Advanced, trended data allows lenders to move beyond static snapshots and towards a more dynamic understanding of consumer risk. Analysing borrowing patterns over time including repeated short-term loan usage or high-velocity credit enquiries allows lenders to identify early warning signs of financial distress before default occurs.

 

Expanding visibility, reducing harm

Alternative data sources are playing an increasingly important role in bridging information gaps.

Behavioural indicators such as mobile usage, airtime purchasing patterns and transaction consistency can provide meaningful insights into affordability and liquidity, particularly for consumers operating outside the formal banking system.

Used responsibly, these data points can support more accurate affordability assessments and help lenders extend credit to consumers who would otherwise be excluded.

This approach is especially relevant as younger consumers enter the credit market. TransUnion data shows that Gen Z now dominates new-to-credit originations, signalling a generational shift in how first-time borrowers engage with credit.

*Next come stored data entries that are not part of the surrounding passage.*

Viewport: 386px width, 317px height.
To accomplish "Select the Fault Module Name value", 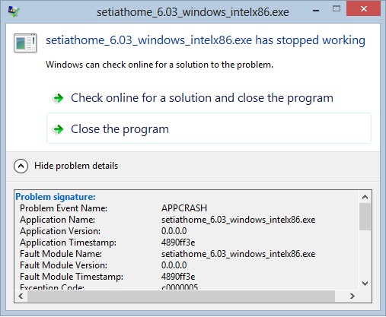I will coord(238,254).
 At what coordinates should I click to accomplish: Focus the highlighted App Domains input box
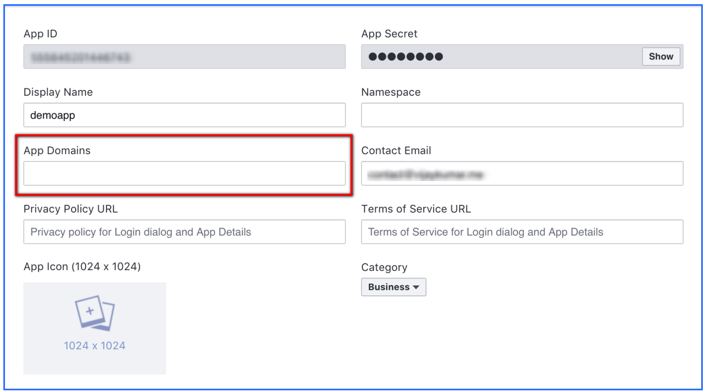pos(184,174)
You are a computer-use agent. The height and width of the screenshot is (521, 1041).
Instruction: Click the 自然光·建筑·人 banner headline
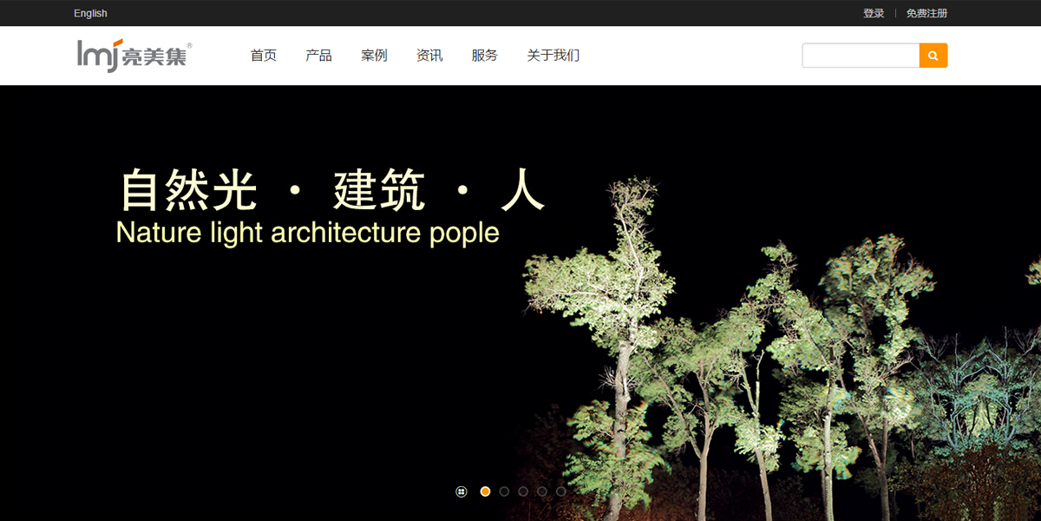point(332,190)
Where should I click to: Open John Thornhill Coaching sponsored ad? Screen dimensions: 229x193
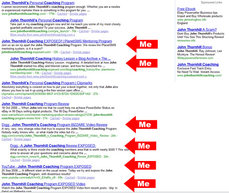pyautogui.click(x=198, y=65)
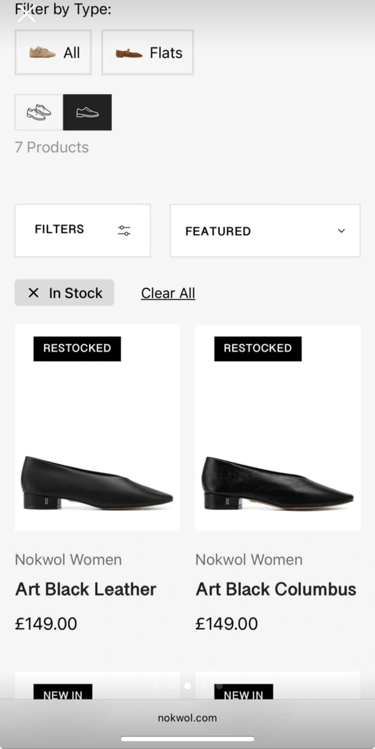Viewport: 375px width, 749px height.
Task: Click the beige shoe icon in All
Action: (x=42, y=52)
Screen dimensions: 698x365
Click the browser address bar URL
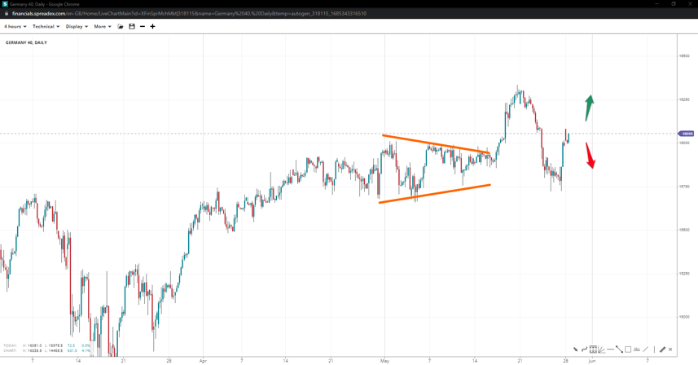click(187, 14)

While this presents significant growth opportunities, it also underscores the need for robust financial literacy and responsible onboarding. Younger consumers are more likely to rely on non-bank credit and are also experiencing higher delinquency rates, making early engagement and education essential.

 

Managing the back book is as important as booking new business

Responsible lending does not stop once a loan is approved. In a high-pressure economic environment, managing existing loan books is just as critical as onboarding new customers.

Monitoring behavioural signals, such as increased credit shopping or missed payments elsewhere, allows lenders to engage customers before financial stress escalates.

In many cases, early intervention can prevent defaults, protect loan books and support consumers through temporary liquidity challenges.

 

Collaboration is key to curbing over-indebtedness

No single lender or institution can address over-indebtedness alone. A sustainable credit ecosystem depends on collaboration, transparency and timely data sharing across the industry.

When lenders do not submit accurate and up-to-date information into the credit ecosystem, blind spots emerge, allowing consumers to access multiple loans in quick succession without visibility across providers.

Participation in industry bodies and data-sharing frameworks strengthens collective risk management and helps curb predatory practices.

 

Building a more resilient credit economy

Over-indebtedness is not an inevitable outcome of credit growth. With the right tools, data and collaboration, lenders can expand access responsibly while protecting both consumers and their businesses.

Innovation in credit risk assessment is not about restricting credit, it is about ensuring that credit works as a pathway to financial inclusion, not a trap.

As South Africa’s credit landscape continues to shift toward alternative lending models, the industry has a unique opportunity to redefine what responsible access looks like. Seeing data-driven insights, early intervention and industry collaboration as priorities enables lenders to build a more inclusive, ethical and resilient credit economy, despite ongoing economic pressure.